=== Data provided ===
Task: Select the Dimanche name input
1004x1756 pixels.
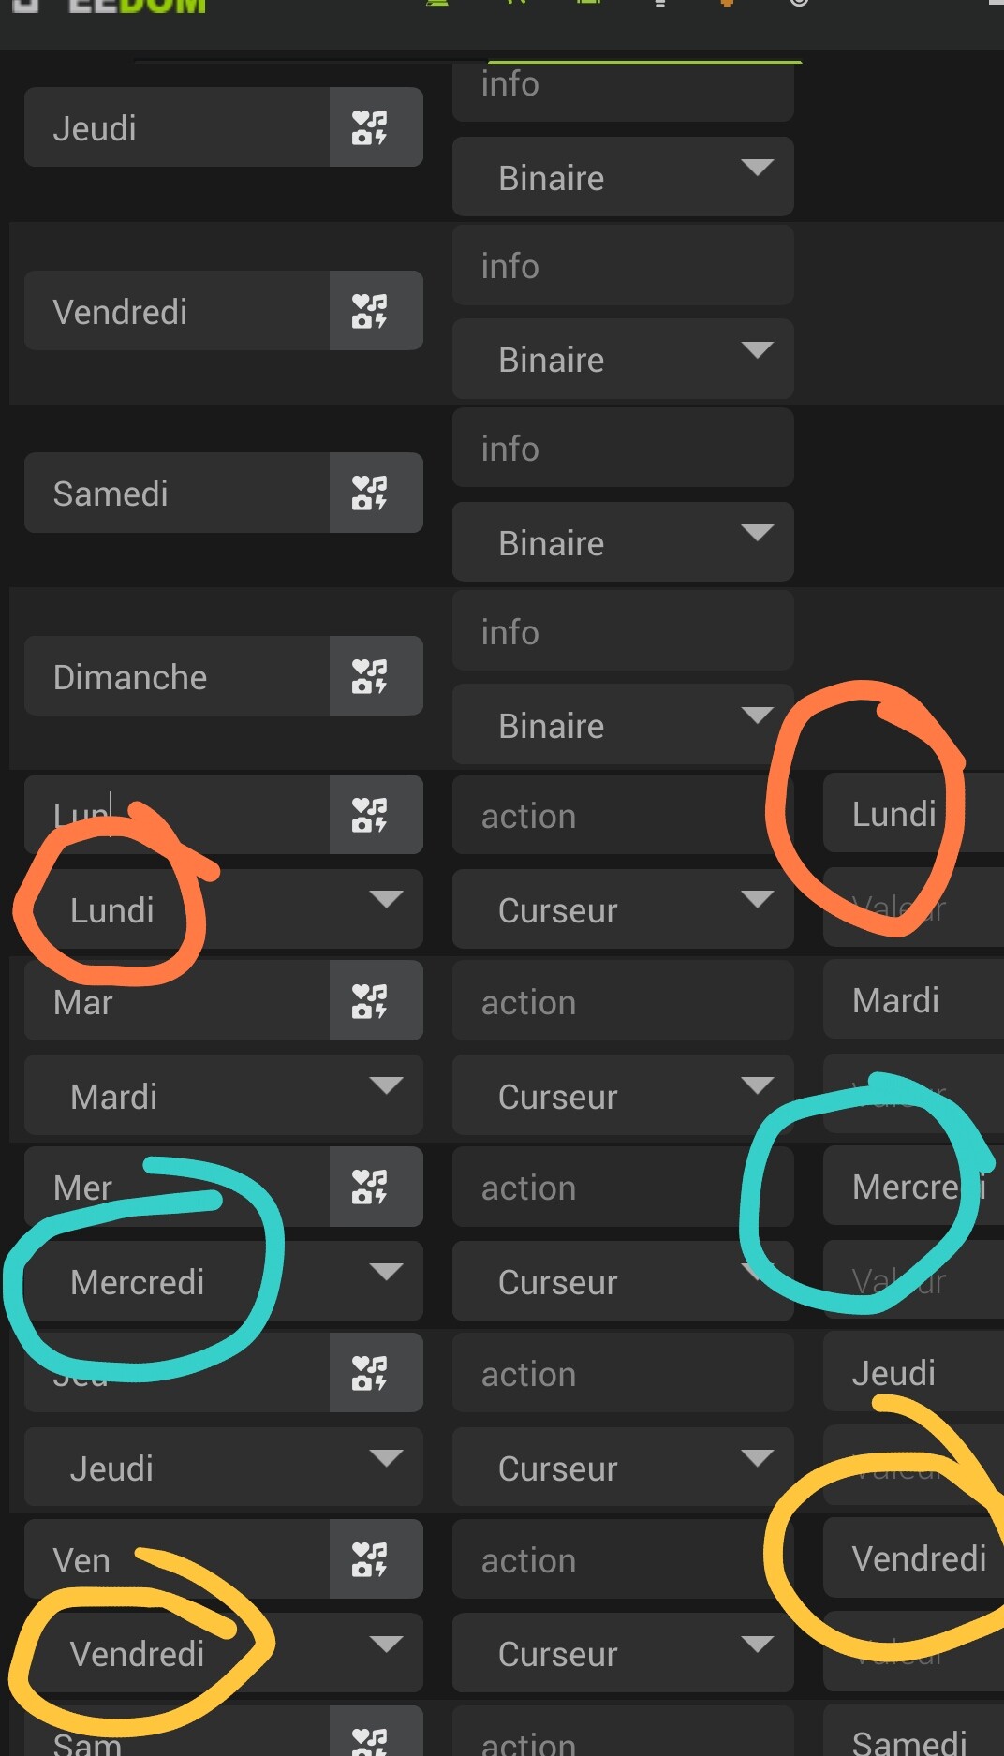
===
=== Data provided ===
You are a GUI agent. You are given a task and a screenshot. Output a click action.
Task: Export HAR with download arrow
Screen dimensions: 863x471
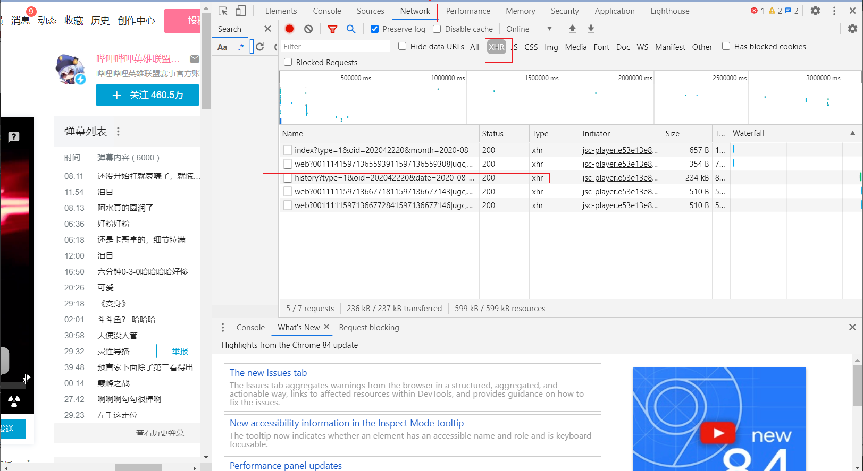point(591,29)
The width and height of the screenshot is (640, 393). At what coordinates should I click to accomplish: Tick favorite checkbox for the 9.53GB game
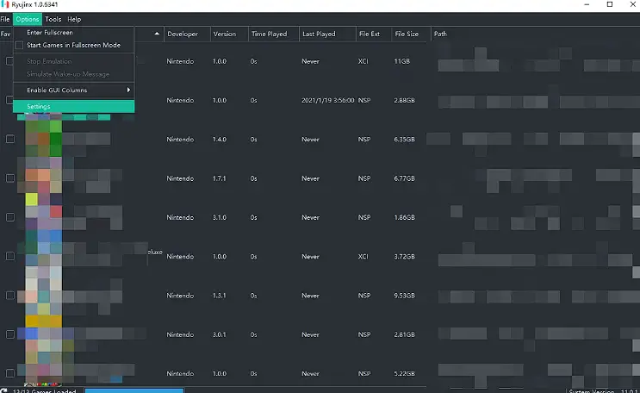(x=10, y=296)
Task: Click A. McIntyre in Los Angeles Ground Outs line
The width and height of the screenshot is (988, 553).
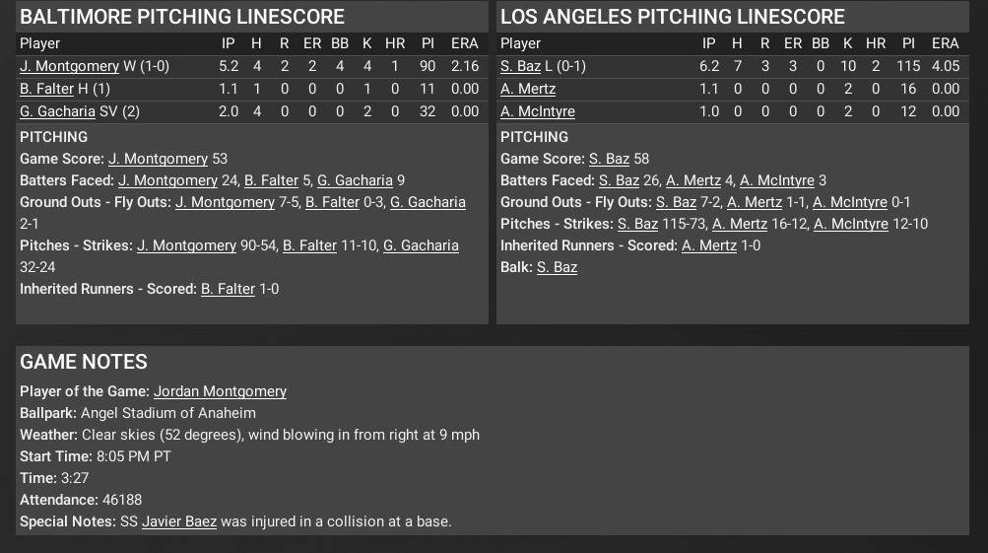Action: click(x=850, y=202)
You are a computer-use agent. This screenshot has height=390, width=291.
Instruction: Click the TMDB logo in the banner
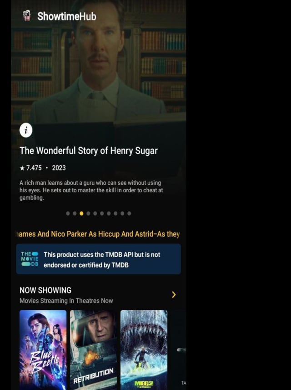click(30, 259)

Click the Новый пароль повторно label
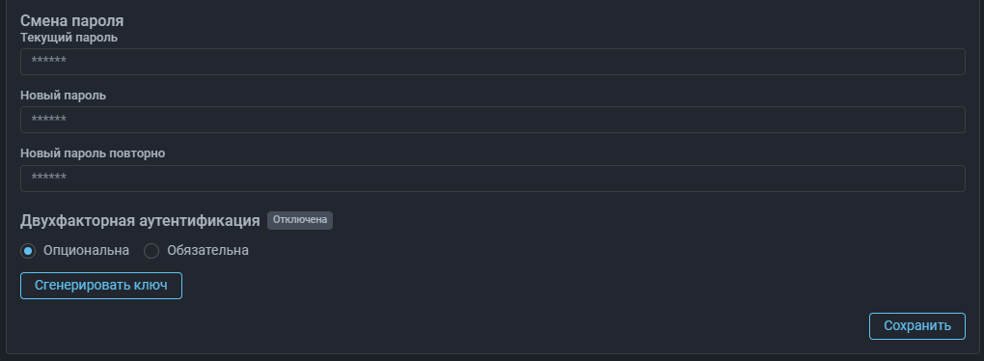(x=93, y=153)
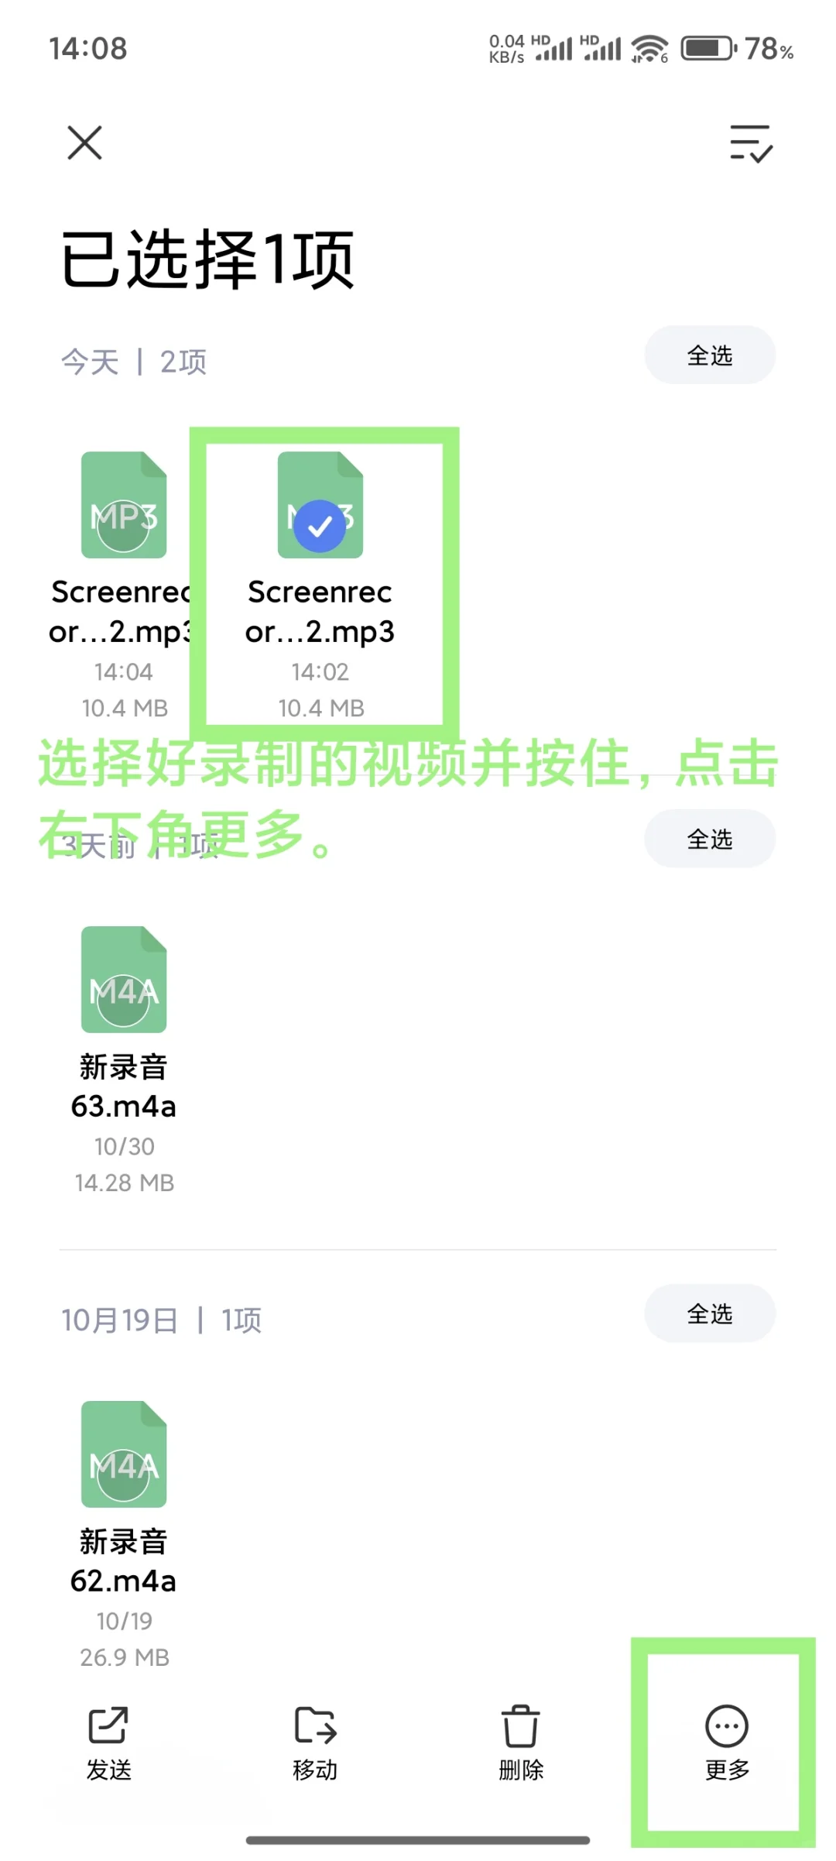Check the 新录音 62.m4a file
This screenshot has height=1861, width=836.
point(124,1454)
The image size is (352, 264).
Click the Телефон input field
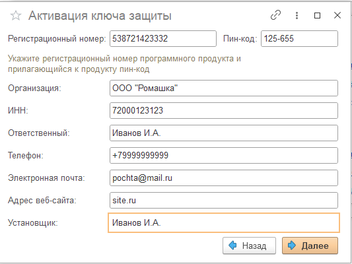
===
=== Data provided ===
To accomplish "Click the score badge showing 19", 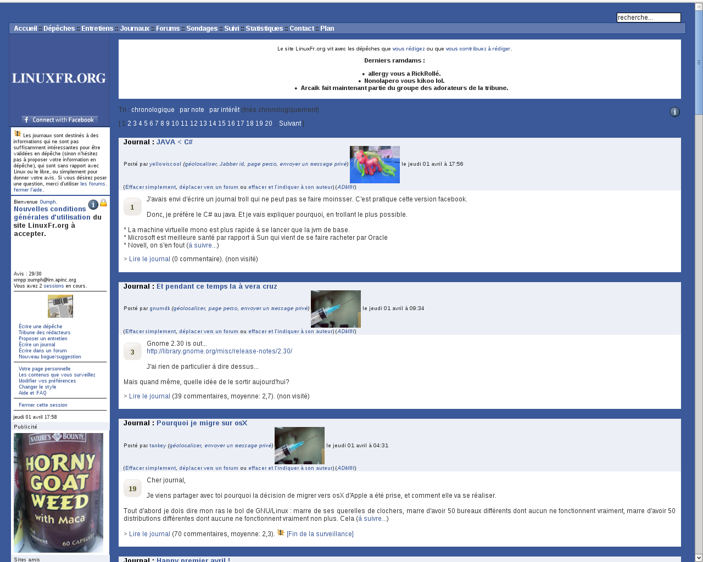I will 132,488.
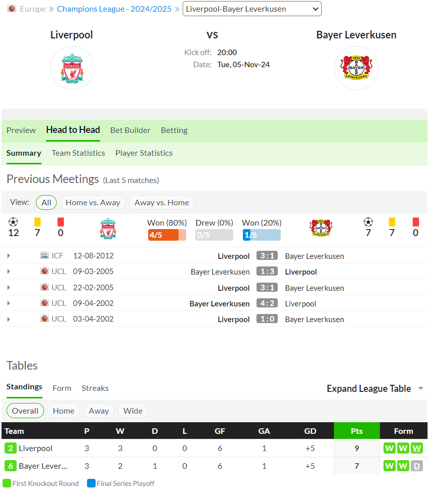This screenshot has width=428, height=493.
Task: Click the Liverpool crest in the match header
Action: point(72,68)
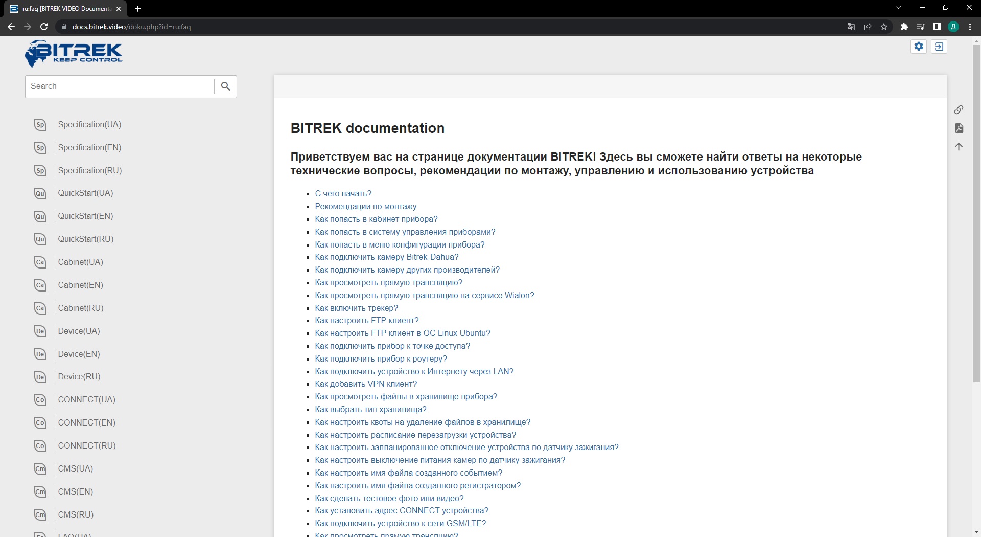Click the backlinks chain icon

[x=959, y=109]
===
Could you return exactly the lines above from the line with "Task: Select the Dimanche name input" to the line with "1004x1756 pixels.", both included, and nothing else?

Task: Select the Dimanche name input
1004x1756 pixels.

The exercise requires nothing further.